Ma che razza di Senato sarà quello che potrebbe sbocciare, absit iniuria verbis, all'alba del 5 dicembre con la vittoria del «Sì» a Renzi e Boschi? Di sicuro ognuno dei cento neo-senatori non sarebbe più rappresentante della Nazione (art. 67 Carta vigente), bensì: 95 delle «istituzioni territoriali» e i restanti cinque, nominati dal presidente della Repubblica, non si sa di chi o di che cosa. Univoco il parere dei cultori del diritto: non rappresenterebbero più il «Popolo sovrano» (qualsiasi cosa di teorico o concreto il termine oggi possa significare), ma di enti chiusi, pura espressione di «casta» politica, che si tratti del Consiglio regionale, comunale o della presidenza della Repubblica. In definitiva, rappresenterebbero chi detiene la titolarità della loro nomina (il capo del partito, forse?).

Se questo principio può sembrare alquanto astratto - ma rappresenta un enorme problema giuridico (cfr. sentenza n.1/2014 della Corte costituzionale) - lo è assai meno una simulazione su quale maggioranza verrebbe a crearsi nel misterioso Ircocervo boschi-renziano. Tralasciamo pure il contestatissimo metodo di nomina, gli squilibri tra le Regioni (vantaggiosi per le piccole), il necessario adeguamento degli Statuti speciali che prevedono incompatibilità tra le cariche parlamentari e locali. Quel che emerge, sulla base degli attuali consigli regionali e comunali, è una maggioranza schiacciante del Pd, che conterebbe su 55 senatori, cui andrebbero aggiunti tre autonomisti trentini e due valdostani già alleati. Con i cinque senatori nominati per sette anni da Mattarella, si arriverebbe facilmente a una maggioranza dem di 65 senatori. Una macchina schiacciasassi, considerato che il peso del centrodestra, che pure ha in mano Lombardia, Veneto e Liguria, verrebbe totalmente vanificato (29 seggi, con dominio dei 14 leghisti su forzisti e fratelli d'Italia). Annichiliti i grillini, che potrebbero invece avere mano libera alla Camera, secondo i più recenti sondaggi; nel nuovo Senato si dovrebbero accontentare di sei rappresentanti (la sindaco Raggi sarebbe, tanto per dire, una «numero uno»). Interessante a questo punto considerare come i partiti «fronteggeranno» le forzature di un'elezione così assurda. Facile preconizzare che i complessi tecnicismi suggerirebbero all'opposizione di presentarsi in alleanze «innaturali», pur di strappare qualche seggio in più.

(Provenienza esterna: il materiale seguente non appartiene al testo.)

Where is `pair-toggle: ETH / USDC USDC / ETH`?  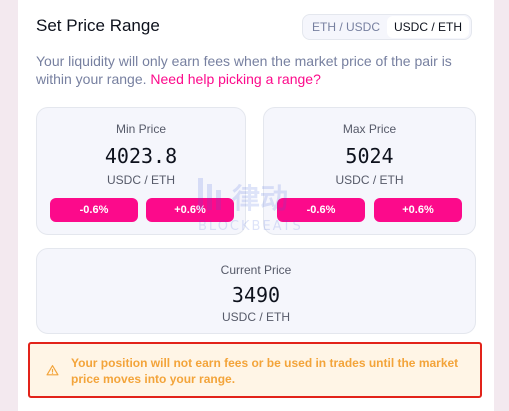 pair-toggle: ETH / USDC USDC / ETH is located at coordinates (388, 27).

Tra bufale e distorsioni di questa dissennata «voglia di cambiare purché si cambi» c'è poi il peso legislativo del nuovo Senato. Oggi, come dimostrano le statistiche, il problema della «navetta» è stato ampiamente superato, con oltre l'80 per cento delle leggi approvate senza modifiche (in ogni caso è un problema politico, non di sistema). Dovesse vincere Renzi, domani il Senato non si occuperebbe più di dare la fiducia al governo e di controllarlo. Però manterrebbe competenze sulle nomine governative, su una miriade di leggi e leggine che riguardano i rapporti tra Stato, Ue ed enti territoriali; sulle leggi di revisione costituzionale e tante altre. Se a questo si aggiunge la facoltà di chiedere alla Camera modifiche a qualsiasi legge (la Camera può rifiutarsi), ecco un'autostrada aperta verso infiniti conflitti di competenza. Chi li risolve? I presidenti delle due Camere, è scritto nella riforma.

Come noto, due entità sempre d'amore e d'accordo da che Italia è una.